[Opening Input for this task section]
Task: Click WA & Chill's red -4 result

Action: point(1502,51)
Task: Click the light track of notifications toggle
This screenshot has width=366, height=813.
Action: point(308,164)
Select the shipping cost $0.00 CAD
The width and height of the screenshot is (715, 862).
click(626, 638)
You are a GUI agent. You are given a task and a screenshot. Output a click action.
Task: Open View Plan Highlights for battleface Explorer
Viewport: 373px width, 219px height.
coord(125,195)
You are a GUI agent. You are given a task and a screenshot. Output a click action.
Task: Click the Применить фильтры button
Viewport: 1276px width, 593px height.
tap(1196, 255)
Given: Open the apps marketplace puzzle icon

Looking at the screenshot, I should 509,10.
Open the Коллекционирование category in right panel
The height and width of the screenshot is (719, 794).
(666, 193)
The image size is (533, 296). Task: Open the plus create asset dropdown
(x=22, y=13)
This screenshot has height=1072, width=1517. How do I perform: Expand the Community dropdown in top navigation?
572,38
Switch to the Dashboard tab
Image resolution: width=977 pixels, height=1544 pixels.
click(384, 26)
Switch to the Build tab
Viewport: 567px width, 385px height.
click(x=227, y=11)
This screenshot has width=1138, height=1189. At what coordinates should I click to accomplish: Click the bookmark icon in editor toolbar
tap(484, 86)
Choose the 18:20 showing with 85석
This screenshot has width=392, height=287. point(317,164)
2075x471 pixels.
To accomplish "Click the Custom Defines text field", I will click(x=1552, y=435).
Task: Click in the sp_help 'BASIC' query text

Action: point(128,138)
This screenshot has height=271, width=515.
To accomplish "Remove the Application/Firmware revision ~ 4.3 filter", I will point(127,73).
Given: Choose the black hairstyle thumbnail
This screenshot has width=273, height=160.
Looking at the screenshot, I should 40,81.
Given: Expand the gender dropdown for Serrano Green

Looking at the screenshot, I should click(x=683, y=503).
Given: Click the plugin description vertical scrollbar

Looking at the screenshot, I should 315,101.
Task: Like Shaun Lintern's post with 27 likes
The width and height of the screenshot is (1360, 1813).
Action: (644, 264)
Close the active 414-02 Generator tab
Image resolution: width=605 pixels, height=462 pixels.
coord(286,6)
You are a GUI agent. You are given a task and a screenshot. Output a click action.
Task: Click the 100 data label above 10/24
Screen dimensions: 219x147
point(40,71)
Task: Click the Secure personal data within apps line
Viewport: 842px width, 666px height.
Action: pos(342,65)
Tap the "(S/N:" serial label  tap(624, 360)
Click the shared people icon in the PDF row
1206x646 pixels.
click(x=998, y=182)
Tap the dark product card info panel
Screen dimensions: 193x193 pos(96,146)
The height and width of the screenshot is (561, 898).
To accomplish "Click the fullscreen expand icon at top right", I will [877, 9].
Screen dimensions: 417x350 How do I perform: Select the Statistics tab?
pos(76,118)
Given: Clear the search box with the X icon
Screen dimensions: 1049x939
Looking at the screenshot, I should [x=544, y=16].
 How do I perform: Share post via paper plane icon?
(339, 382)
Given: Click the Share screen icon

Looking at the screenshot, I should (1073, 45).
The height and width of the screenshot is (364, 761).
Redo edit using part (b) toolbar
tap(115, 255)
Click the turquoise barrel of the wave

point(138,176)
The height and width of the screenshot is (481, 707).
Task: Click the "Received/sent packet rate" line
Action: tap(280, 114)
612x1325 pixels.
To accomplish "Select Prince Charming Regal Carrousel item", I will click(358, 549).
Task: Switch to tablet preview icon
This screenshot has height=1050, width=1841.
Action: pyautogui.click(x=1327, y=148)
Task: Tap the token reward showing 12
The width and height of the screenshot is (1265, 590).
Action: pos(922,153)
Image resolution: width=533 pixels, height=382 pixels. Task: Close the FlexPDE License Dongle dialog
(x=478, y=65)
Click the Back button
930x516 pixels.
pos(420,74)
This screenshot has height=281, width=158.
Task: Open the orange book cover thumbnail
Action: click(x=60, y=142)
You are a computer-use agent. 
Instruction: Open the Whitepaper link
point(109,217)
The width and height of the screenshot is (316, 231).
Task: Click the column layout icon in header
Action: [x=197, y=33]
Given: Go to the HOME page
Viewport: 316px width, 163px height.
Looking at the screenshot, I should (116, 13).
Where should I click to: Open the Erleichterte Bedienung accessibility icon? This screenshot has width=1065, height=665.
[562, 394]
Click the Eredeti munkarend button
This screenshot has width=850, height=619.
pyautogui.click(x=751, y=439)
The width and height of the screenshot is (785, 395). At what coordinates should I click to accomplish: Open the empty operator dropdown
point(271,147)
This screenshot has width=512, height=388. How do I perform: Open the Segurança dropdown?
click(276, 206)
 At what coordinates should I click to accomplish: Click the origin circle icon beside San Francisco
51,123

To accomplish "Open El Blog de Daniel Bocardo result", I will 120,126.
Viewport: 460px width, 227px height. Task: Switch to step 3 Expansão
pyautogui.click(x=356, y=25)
[Closing Input for this task section]
■ Problem requirements: Write the data out again. Match it word for word.

■ Task response:
Task: Click WA & Chill's red -4 result

Action: point(1502,51)
Task: Click the light track of notifications toggle
This screenshot has width=366, height=813.
Action: point(308,164)
Select the shipping cost $0.00 CAD
The width and height of the screenshot is (715, 862).
click(626, 638)
You are a GUI agent. You are given a task and a screenshot. Output a click action.
Task: Open View Plan Highlights for battleface Explorer
Viewport: 373px width, 219px height.
coord(125,195)
You are a GUI agent. You are given a task and a screenshot. Output a click action.
Task: Click the Применить фильтры button
Viewport: 1276px width, 593px height.
tap(1196, 255)
Given: Open the apps marketplace puzzle icon

Looking at the screenshot, I should 509,10.
Open the Коллекционирование category in right panel
The height and width of the screenshot is (719, 794).
(666, 193)
The image size is (533, 296). Task: Open the plus create asset dropdown
(x=22, y=13)
This screenshot has height=1072, width=1517. How do I perform: Expand the Community dropdown in top navigation?
572,38
Switch to the Dashboard tab
Image resolution: width=977 pixels, height=1544 pixels.
click(384, 26)
Switch to the Build tab
Viewport: 567px width, 385px height.
click(x=227, y=11)
This screenshot has width=1138, height=1189. At what coordinates should I click to accomplish: Click the bookmark icon in editor toolbar
tap(484, 86)
Choose the 18:20 showing with 85석
This screenshot has width=392, height=287. point(317,164)
2075x471 pixels.
To accomplish "Click the Custom Defines text field", I will click(x=1552, y=435).
Task: Click in the sp_help 'BASIC' query text

Action: point(128,138)
This screenshot has height=271, width=515.
To accomplish "Remove the Application/Firmware revision ~ 4.3 filter", I will point(127,73).
Given: Choose the black hairstyle thumbnail
This screenshot has width=273, height=160.
Looking at the screenshot, I should 40,81.
Given: Expand the gender dropdown for Serrano Green

Looking at the screenshot, I should click(x=683, y=503).
Given: Click the plugin description vertical scrollbar

Looking at the screenshot, I should 315,101.
Task: Like Shaun Lintern's post with 27 likes
The width and height of the screenshot is (1360, 1813).
Action: (644, 264)
Close the active 414-02 Generator tab
Image resolution: width=605 pixels, height=462 pixels.
coord(286,6)
You are a GUI agent. You are given a task and a screenshot. Output a click action.
Task: Click the 100 data label above 10/24
Screen dimensions: 219x147
point(40,71)
Task: Click the Secure personal data within apps line
Viewport: 842px width, 666px height.
Action: pos(342,65)
Tap the "(S/N:" serial label  tap(624, 360)
Click the shared people icon in the PDF row
1206x646 pixels.
click(x=998, y=182)
Tap the dark product card info panel
Screen dimensions: 193x193 pos(96,146)
The height and width of the screenshot is (561, 898).
To accomplish "Click the fullscreen expand icon at top right", I will [877, 9].
Screen dimensions: 417x350 How do I perform: Select the Statistics tab?
pos(76,118)
Given: Clear the search box with the X icon
Screen dimensions: 1049x939
Looking at the screenshot, I should [x=544, y=16].
 How do I perform: Share post via paper plane icon?
(339, 382)
Given: Click the Share screen icon

Looking at the screenshot, I should (1073, 45).
The height and width of the screenshot is (364, 761).
Redo edit using part (b) toolbar
tap(115, 255)
Click the turquoise barrel of the wave

point(138,176)
The height and width of the screenshot is (481, 707).
Task: Click the "Received/sent packet rate" line
Action: tap(280, 114)
612x1325 pixels.
To accomplish "Select Prince Charming Regal Carrousel item", I will click(358, 549).
Task: Switch to tablet preview icon
This screenshot has height=1050, width=1841.
Action: pyautogui.click(x=1327, y=148)
Task: Tap the token reward showing 12
The width and height of the screenshot is (1265, 590).
Action: pos(922,153)
Image resolution: width=533 pixels, height=382 pixels. Task: Close the FlexPDE License Dongle dialog
(x=478, y=65)
Click the Back button
930x516 pixels.
pos(420,74)
This screenshot has height=281, width=158.
Task: Open the orange book cover thumbnail
Action: click(x=60, y=142)
You are a computer-use agent. 
Instruction: Open the Whitepaper link
point(109,217)
The width and height of the screenshot is (316, 231).
Task: Click the column layout icon in header
Action: [x=197, y=33]
Given: Go to the HOME page
Viewport: 316px width, 163px height.
Looking at the screenshot, I should (116, 13).
Where should I click to: Open the Erleichterte Bedienung accessibility icon? This screenshot has width=1065, height=665.
[562, 394]
Click the Eredeti munkarend button
This screenshot has width=850, height=619.
pyautogui.click(x=751, y=439)
The width and height of the screenshot is (785, 395). At what coordinates should I click to accomplish: Open the empty operator dropdown
point(271,147)
This screenshot has width=512, height=388. How do I perform: Open the Segurança dropdown?
click(276, 206)
 At what coordinates should I click to accomplish: Click the origin circle icon beside San Francisco
51,123

To accomplish "Open El Blog de Daniel Bocardo result", I will 120,126.
Viewport: 460px width, 227px height. Task: Switch to step 3 Expansão
pyautogui.click(x=356, y=25)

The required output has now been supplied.